Solder joints are critical in many electronic devices. Furthermore, there is an increasing demand from the automotive industry for electronic devices with improved thermal fatigue strength at increasingly higher operating temperatures.

Many solders are based on tin-lead alloys, but the toxicity of lead in industrial processes, products and as waste at the end of product life, is of great environmental and health concern.

DE-A-2713196 and DE-A-3147226 disclose the use of zinc-aluminium-magnesium alloys as grain refiners in cast tin-based pewter and bearing alloys. The tin alloys do not contain indium and are not alloys for solder joints.

EP-A-0702095 discloses an alloy for a slide bearing which comprises Sn, Cu, Sb, Ni, In and Eutinal, Ag or Ti. The alloy generally comprises from 0.3 to 2% by weight of indium, with an amount of 1.5% by weight of indium being particularly preferred for use.

Lead-free alloys have been developed.

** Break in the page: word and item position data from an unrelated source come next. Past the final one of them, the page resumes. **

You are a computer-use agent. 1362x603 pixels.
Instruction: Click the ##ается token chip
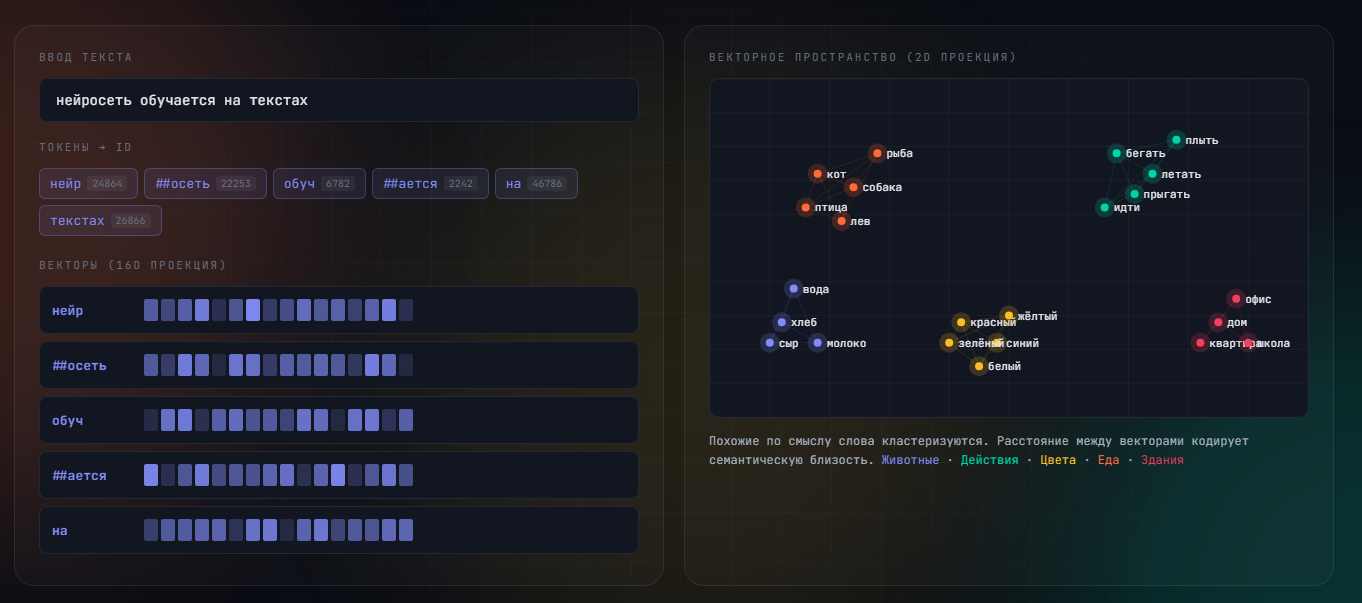pyautogui.click(x=430, y=184)
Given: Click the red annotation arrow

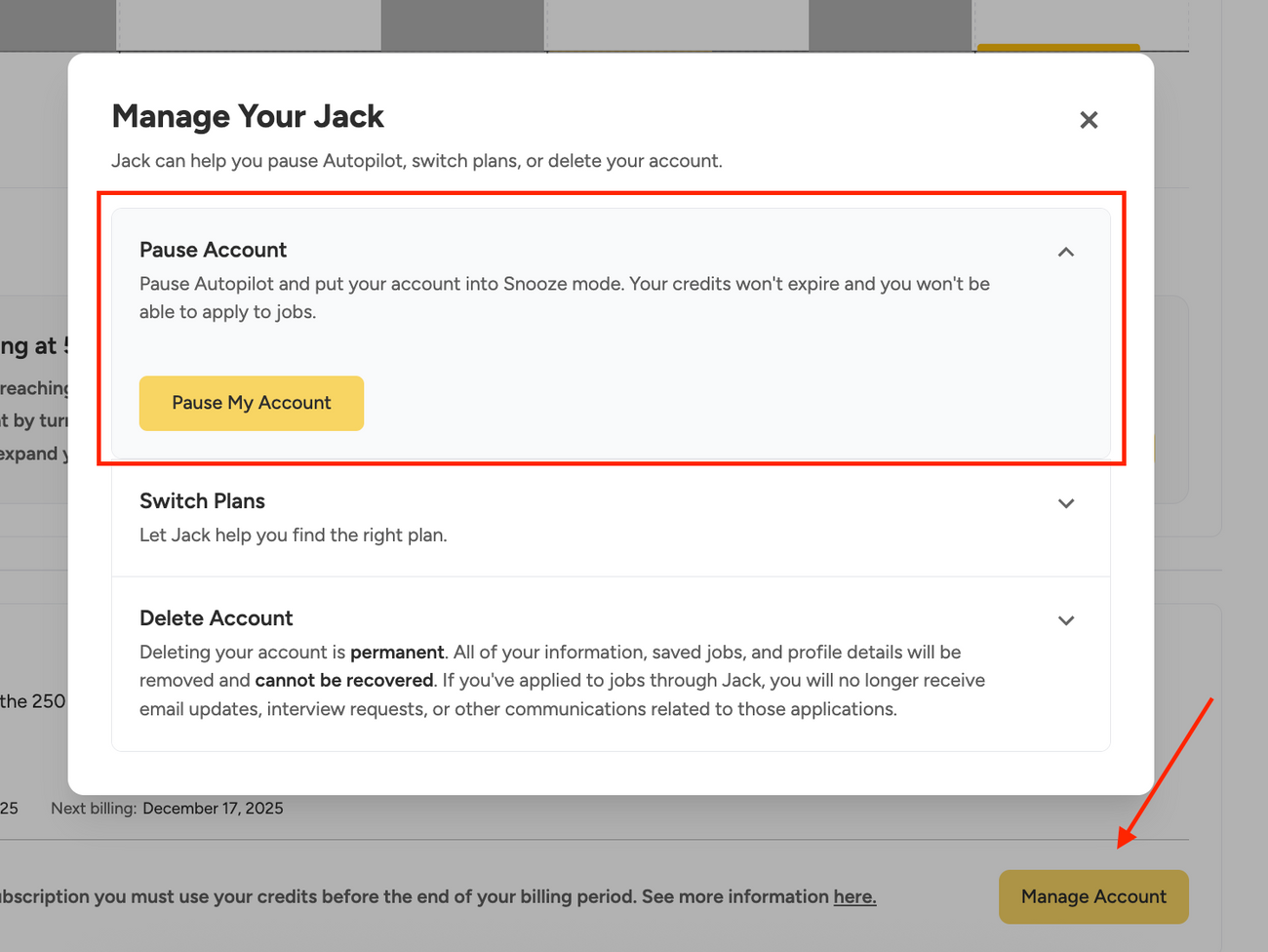Looking at the screenshot, I should click(x=1165, y=773).
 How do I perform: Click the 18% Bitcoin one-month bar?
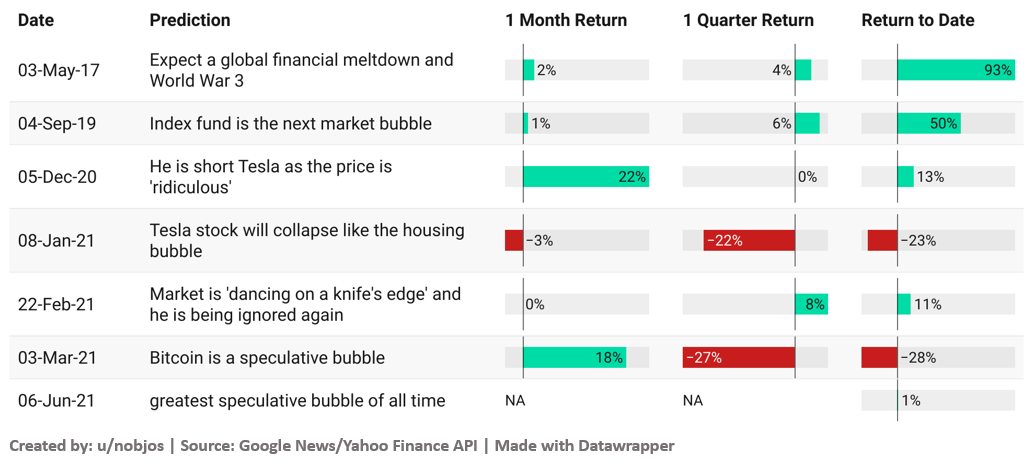(x=574, y=357)
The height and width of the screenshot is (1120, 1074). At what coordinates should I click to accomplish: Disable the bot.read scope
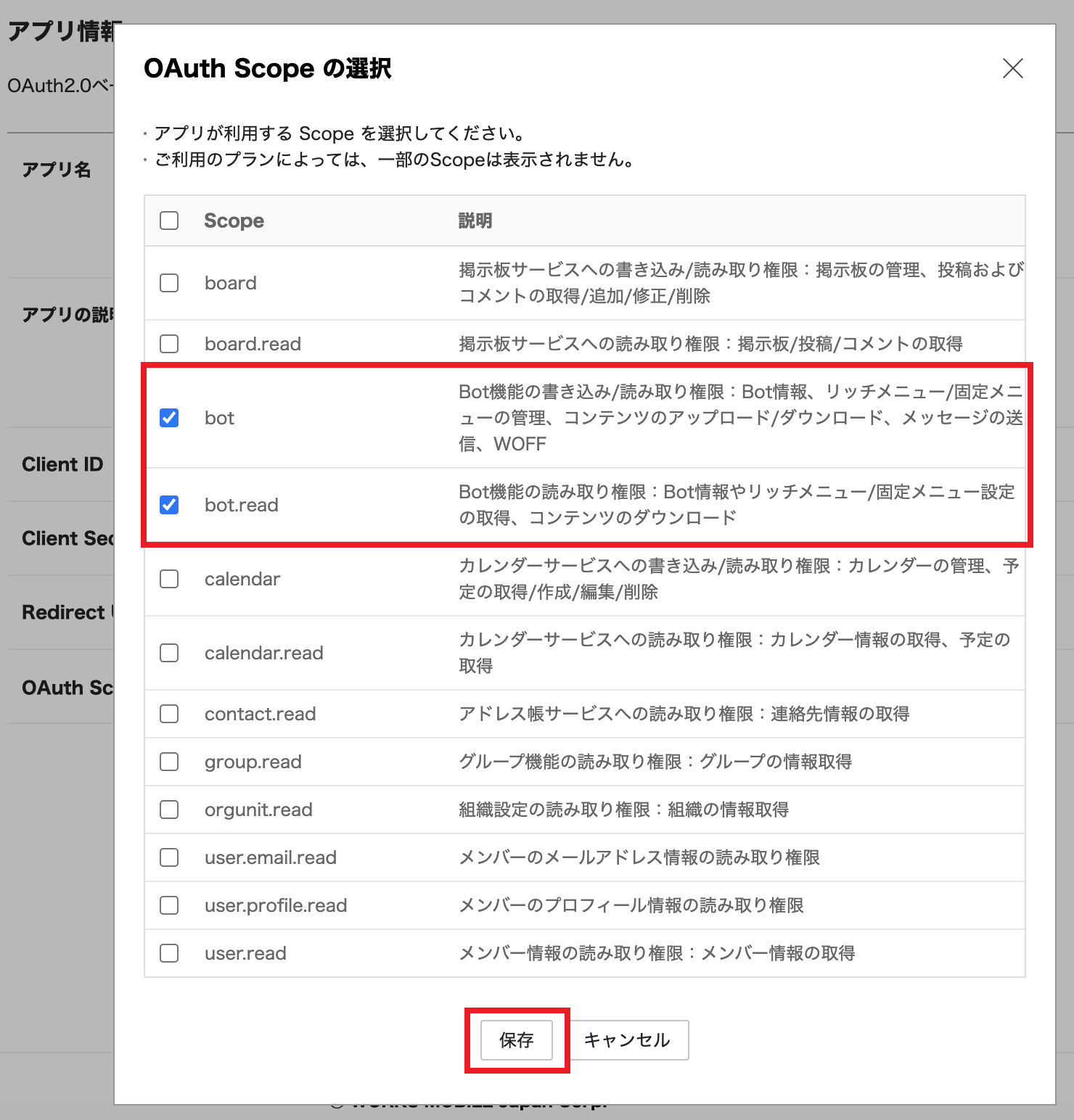(x=169, y=505)

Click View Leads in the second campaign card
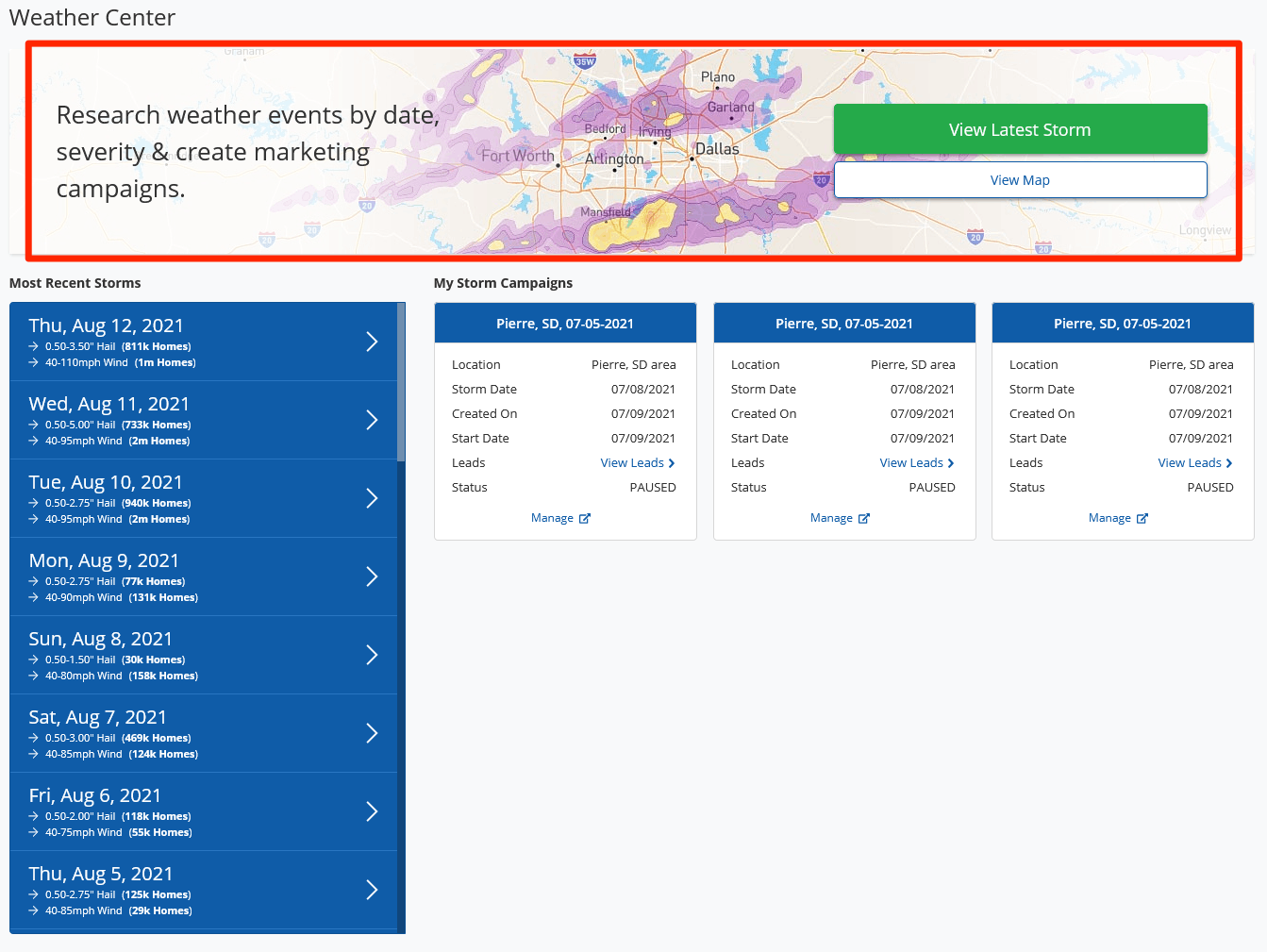916,463
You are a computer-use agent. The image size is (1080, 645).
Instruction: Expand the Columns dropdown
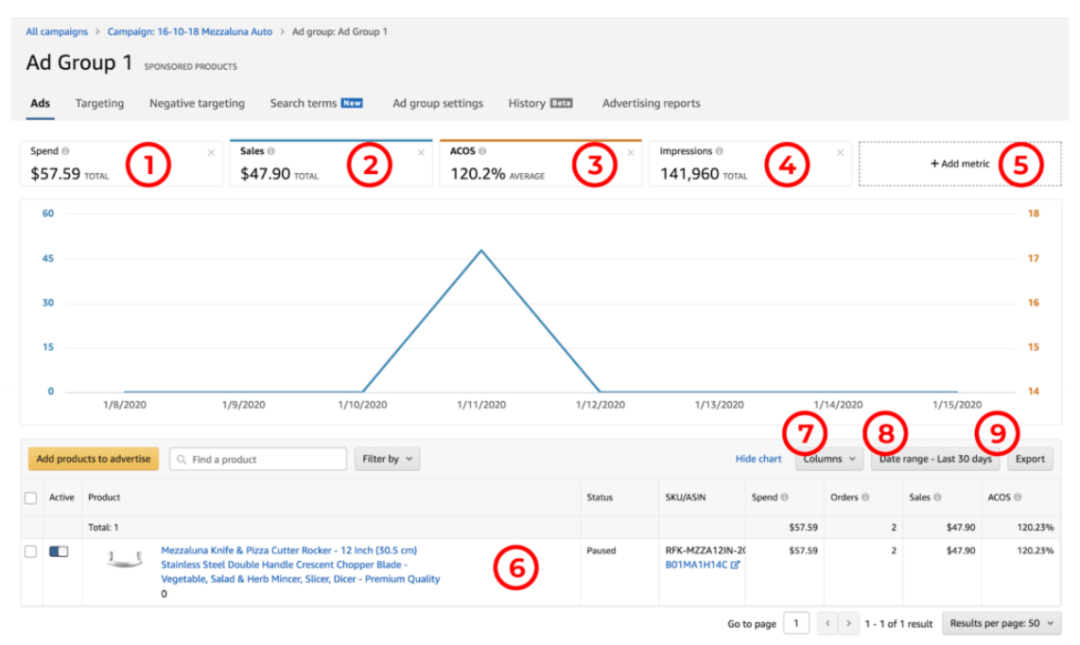pyautogui.click(x=829, y=460)
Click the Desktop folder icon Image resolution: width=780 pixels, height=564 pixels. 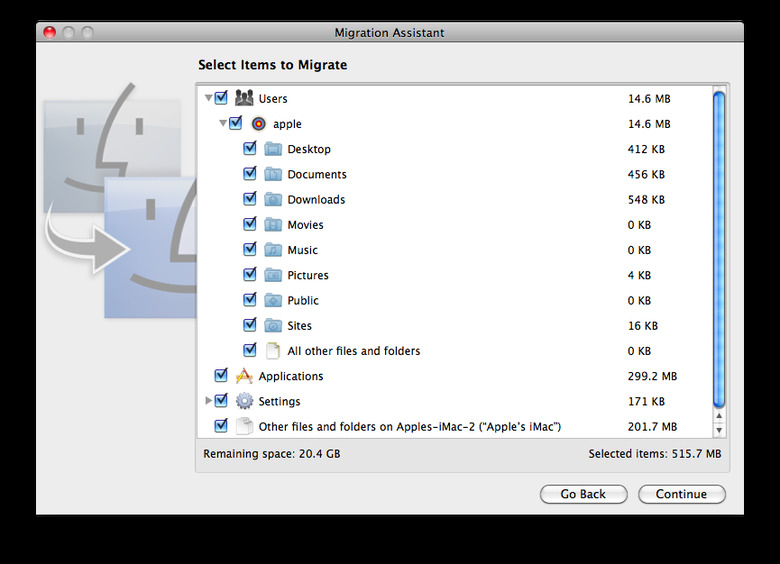[x=273, y=149]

For example a tin/silver alloy with respective weight percentages of 96.5% tin and 3.5% silver is known for reflow soldering.

A further example of a lead-free alloy, used for wave soldering, is a eutectic tin/copper alloy consisting of 99.3 wt% tin and 0.7 wt% copper, respectively.

A still further example of a lead-free alloy, used for soldering, is an alloy consisting of 96.2 wt% tin, 2.5 wt% silver, 0.8 wt% copper and 0.5 wt% antimony.

Tin-lead solder alloys have widespread applications for example as ball grid arrays in mounting silicon chips on printed circuit boards.

These ball-grid arrays must have sufficient thermal fatigue strength in order to be able to withstand a temperature difference between the component and the circuit board of up to 1500C over a width of about 4 cm, during turning the circuit on and off. If the thermal fatigue strength of the solder joints is not sufficient, there is a coarsening of the micro- structure of the solder. Subsequently crack initiation and crack propagation occur, which lead in turn to loss of electrical contact between the chip and the printed circuit board.

Accordingly, a problem with the known lead-free tin solder alloys is their thermal fatigue strength.

We have now developed lead-free tin alloys which contain small amounts of indium, which have an improved thermal fatigue strength, as compared to known lead free tin alloys.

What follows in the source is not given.